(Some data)
-- begin --

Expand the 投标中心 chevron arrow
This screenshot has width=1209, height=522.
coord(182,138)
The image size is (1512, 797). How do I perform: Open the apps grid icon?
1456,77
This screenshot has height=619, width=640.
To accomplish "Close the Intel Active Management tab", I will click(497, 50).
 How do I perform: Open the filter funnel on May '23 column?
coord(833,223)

-- end --

• JOB: Copy out every line of the data above that contains the word "Open". Case counts.

• RESULT OF THE EXERCISE:
The image size is (1512, 797). How do I perform: Open the apps grid icon?
 How do I perform: Open the filter funnel on May '23 column?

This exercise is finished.